Bacterial adhesion and subsequent biofilm formation on material surfaces represent a serious problem in society from both an economical and health perspective. Surface coating approaches to prevent bacterial adhesion and biofilm formation are of increased importance due to the increasing prevalence of antibiotic resistant bacterial strains. Effective antimicrobial surface coatings can be based on an anti-adhesive principle that prevents bacteria to adhere, or on bactericidal strategies, killing organisms either before or after contact is made with the surface. Many strategies, however, implement a multifunctional approach that incorporates both of these mechanisms.

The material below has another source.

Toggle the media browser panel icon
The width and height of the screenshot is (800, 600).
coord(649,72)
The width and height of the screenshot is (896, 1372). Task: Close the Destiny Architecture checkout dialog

For anti-adhesive strategies, the use of polymer chains, or hydrogels is preferred, although recently a new class of super-hydrophobic surfaces has been described which demonstrate improved anti-adhesive activity. In addition, bacterial killing can be achieved using antimicrobial peptides, antibiotics, chitosan or enzymes directly bound, tethered through spacer-molecules or encased in biodegradable matrices, nanoparticles and quaternary ammonium compounds. Notwithstanding the ubiquitous nature of the problem of microbial colonization of material surfaces, this review focuses on the recent developments in antimicrobial surface coatings with respect to biomaterial implants and devices. In this biomedical arena, to rank the different coating strategies in order of increasing efficacy is impossible, since this depends on the clinical application aimed for and whether expectations are short- or long term. Considering that the era of antibiotics to control infectious biofilms will eventually come to an end, the future for biofilm control on biomaterial implants and devices is likely with surface-associated modifications that are non-antibiotic related.